Tony Oraisa, Ibadan, Nigeria

It is difficult to judge their performance levels as often, we do not know what their mandate is. What exactly does representing one's country mean? However, observing the goings-on at the African Union, it is clear that some Ambassadors are here to frustrate certain agendas. There is no clear criteria for selection of Ambassadors - therefore, some are recipients of political favours, others are sent off to various countries to keep them out of the heart of national politics etc. So, with such disparate backgrounds, there is hardly a shared commitment to duty and issues. They turn up late for meetings, make a lot of noise instead of having coherent debates and arguments. Also, there seems to be lack of understanding that they are here to represent the interests of their respective country folk. They fail to cultivate relationships with their citizens in the respective countries. E.g. here in Addis which has a large African expatriate community, it is rare to hear of embassies having briefings or meetings with their citizens. It is not clear what services are offered by the embassies and some are rather hostile in their service delivery.
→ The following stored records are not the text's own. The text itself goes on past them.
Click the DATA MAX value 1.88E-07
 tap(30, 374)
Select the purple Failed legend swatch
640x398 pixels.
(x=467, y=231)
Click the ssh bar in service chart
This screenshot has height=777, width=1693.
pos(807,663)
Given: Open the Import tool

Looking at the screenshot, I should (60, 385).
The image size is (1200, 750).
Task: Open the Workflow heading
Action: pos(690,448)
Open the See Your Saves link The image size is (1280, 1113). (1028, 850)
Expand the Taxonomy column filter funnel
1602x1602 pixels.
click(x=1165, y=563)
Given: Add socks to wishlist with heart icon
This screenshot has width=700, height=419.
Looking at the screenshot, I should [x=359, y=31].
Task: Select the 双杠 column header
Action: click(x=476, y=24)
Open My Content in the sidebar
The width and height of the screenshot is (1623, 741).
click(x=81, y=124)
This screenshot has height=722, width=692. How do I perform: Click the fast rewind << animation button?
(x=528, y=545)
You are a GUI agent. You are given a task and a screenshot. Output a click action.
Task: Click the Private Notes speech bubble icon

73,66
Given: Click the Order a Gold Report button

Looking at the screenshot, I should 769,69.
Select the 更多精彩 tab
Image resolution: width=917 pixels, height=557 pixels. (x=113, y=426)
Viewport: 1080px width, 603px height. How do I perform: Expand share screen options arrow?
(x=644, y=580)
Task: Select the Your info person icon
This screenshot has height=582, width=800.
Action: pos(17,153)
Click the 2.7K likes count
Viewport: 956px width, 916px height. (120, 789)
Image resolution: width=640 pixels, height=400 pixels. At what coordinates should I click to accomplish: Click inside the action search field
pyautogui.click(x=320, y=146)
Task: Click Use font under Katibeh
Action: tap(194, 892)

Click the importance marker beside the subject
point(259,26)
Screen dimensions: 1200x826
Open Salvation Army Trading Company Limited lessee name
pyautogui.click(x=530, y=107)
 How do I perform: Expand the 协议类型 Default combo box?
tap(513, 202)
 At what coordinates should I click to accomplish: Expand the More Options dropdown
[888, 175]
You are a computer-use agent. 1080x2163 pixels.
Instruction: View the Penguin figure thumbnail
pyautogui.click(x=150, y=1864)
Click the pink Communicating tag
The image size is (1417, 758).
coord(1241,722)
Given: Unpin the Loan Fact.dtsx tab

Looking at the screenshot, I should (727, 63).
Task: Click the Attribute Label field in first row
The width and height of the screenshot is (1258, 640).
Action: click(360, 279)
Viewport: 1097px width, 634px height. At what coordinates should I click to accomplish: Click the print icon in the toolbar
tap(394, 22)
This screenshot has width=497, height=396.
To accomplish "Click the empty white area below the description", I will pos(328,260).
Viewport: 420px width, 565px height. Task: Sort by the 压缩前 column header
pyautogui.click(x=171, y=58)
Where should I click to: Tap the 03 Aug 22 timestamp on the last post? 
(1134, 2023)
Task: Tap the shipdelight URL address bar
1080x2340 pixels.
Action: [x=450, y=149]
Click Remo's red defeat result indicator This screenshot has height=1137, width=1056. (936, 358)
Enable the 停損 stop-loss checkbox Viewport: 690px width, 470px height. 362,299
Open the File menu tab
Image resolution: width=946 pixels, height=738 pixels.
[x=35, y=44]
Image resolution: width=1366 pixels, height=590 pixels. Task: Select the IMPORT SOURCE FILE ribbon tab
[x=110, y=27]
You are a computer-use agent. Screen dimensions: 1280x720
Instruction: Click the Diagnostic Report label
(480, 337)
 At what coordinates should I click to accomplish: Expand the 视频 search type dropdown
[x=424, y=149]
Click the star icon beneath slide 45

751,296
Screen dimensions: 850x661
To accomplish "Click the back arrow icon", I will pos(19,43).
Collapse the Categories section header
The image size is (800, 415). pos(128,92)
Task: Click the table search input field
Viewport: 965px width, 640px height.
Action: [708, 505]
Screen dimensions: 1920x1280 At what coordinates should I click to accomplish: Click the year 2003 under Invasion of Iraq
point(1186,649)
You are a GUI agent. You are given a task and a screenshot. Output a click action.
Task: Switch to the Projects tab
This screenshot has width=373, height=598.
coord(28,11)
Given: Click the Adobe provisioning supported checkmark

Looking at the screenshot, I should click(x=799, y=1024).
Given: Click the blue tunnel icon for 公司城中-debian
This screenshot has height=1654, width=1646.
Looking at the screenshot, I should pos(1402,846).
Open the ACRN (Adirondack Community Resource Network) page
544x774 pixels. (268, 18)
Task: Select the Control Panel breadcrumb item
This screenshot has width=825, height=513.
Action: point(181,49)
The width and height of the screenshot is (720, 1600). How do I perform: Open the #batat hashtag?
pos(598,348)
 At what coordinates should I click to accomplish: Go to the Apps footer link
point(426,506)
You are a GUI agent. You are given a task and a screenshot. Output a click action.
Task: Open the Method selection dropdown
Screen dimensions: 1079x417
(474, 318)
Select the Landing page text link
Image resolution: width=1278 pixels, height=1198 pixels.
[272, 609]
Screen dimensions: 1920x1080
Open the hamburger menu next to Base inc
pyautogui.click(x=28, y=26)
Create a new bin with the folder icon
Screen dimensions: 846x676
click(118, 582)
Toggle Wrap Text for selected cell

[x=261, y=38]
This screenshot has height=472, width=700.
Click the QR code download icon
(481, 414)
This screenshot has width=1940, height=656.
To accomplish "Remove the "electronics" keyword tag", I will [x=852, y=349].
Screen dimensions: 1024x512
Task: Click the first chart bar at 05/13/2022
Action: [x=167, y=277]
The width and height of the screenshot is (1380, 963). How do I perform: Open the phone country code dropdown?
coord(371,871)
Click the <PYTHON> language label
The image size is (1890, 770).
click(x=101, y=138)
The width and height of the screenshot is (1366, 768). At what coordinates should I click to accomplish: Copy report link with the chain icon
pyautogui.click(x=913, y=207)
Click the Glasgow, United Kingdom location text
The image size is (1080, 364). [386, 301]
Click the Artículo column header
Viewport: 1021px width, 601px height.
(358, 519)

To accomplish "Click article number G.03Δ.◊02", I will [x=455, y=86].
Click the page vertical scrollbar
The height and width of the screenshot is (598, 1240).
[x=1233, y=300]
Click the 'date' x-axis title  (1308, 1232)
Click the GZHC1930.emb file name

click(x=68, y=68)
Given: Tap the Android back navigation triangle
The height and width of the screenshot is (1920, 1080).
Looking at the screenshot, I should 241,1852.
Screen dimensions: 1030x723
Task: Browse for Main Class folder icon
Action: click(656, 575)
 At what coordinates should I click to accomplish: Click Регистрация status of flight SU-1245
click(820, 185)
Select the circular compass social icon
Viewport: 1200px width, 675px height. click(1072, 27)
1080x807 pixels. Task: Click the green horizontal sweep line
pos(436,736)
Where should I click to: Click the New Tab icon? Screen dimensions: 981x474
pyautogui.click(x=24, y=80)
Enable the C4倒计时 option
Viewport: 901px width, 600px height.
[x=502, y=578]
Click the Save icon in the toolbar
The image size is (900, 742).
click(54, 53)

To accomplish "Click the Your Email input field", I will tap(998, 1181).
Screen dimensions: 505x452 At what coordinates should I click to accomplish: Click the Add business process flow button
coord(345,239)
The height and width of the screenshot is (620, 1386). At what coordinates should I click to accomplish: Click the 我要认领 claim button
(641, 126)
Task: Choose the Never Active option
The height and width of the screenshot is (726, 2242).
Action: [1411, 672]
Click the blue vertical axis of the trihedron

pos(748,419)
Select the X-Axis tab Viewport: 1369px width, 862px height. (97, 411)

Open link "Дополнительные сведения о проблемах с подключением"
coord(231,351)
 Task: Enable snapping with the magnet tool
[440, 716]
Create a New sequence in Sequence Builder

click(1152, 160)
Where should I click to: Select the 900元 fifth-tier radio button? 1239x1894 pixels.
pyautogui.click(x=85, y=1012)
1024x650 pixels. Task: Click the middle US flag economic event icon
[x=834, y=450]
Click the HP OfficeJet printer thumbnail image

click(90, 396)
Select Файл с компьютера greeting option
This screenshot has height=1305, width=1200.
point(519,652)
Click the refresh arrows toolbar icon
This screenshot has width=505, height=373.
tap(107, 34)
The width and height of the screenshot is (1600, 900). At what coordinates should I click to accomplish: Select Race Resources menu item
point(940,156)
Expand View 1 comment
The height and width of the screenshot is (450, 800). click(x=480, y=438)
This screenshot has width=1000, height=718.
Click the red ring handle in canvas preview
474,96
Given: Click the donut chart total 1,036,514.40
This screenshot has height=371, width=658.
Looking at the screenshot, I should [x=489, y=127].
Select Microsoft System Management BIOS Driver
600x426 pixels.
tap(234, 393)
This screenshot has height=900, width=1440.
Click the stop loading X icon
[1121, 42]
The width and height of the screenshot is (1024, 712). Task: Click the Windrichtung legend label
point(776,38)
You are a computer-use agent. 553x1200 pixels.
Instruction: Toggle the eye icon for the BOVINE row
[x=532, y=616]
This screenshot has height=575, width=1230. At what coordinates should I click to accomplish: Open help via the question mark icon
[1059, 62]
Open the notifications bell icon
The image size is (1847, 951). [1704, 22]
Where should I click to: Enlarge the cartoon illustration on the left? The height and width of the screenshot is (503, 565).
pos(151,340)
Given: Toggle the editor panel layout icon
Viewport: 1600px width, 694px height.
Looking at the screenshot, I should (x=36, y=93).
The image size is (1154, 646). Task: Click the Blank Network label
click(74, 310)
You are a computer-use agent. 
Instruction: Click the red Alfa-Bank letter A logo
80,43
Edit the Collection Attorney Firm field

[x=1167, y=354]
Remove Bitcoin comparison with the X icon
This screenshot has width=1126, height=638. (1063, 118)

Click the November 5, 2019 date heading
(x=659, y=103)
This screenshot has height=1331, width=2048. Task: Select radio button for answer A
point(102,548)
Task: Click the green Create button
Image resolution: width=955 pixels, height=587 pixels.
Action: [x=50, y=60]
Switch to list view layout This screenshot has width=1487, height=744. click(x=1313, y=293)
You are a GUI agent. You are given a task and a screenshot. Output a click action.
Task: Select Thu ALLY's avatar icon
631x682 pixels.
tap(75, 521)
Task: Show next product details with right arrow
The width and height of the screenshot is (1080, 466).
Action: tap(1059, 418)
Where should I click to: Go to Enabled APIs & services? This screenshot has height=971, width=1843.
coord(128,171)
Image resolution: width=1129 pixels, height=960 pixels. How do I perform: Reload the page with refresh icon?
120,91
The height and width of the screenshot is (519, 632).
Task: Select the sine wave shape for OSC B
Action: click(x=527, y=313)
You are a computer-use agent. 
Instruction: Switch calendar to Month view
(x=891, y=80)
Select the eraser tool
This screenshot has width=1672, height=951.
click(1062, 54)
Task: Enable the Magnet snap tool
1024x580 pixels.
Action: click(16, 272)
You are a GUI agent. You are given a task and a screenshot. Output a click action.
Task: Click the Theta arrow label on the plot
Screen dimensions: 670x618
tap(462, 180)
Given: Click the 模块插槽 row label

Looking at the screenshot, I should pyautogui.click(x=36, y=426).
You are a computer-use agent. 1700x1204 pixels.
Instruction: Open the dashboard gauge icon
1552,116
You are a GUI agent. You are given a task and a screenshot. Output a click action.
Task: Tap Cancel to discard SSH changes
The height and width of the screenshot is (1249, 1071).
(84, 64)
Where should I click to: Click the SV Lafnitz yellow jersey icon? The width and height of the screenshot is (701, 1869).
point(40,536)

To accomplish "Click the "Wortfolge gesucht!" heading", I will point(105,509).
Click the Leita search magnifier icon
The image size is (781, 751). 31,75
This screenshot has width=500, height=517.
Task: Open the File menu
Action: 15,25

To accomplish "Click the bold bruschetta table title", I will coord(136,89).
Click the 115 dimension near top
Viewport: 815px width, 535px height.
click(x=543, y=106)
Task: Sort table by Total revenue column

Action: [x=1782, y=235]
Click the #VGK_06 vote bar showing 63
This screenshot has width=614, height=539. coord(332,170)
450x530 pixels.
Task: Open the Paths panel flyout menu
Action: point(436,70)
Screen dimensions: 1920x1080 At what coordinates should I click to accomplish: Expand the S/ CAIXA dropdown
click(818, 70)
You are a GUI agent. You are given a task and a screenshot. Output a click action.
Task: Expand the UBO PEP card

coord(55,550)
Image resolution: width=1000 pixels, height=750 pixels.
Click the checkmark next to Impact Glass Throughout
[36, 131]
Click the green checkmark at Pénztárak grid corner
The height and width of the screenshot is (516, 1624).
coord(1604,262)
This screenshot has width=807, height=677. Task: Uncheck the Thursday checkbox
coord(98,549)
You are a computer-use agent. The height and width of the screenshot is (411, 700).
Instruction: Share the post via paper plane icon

It all reflects on their respective government cultures. Let diplomats have clear, public mandates and their citizenship at their respective posts should be polled by governments regularly regarding service delivery.
Anonymous, Addis Ababa, Ethiopia

Most African diplomats lack the requisite diplomatic skills needed to undertake their duties because our leaders appoint their cronies to these positions.If the rightful and qualified individuals were appointed, African leaders will not need to waste tax money on travel just to sign simple documents when we have diplomats stationed all over the world.
Ouborr Kutando, Ghana

Is it really necessary to attend a conference in order to issue visas in an efficient manner, or to represent one's country's interest in another country? Aren't these people supposed to be familiar with the basics of diplomacy? And why do we always seem to believe that these expensive talking shops are a substitute for efficient public services?. In any event, how necessary are most of our so-called embassies? If they exist to promote trade and investment, for example, does it matter that very few African countries have the basic capacity to trade, or the infrastructure to encourage investment? Aren't most of them just another arm in our infamously complex webs of patronage?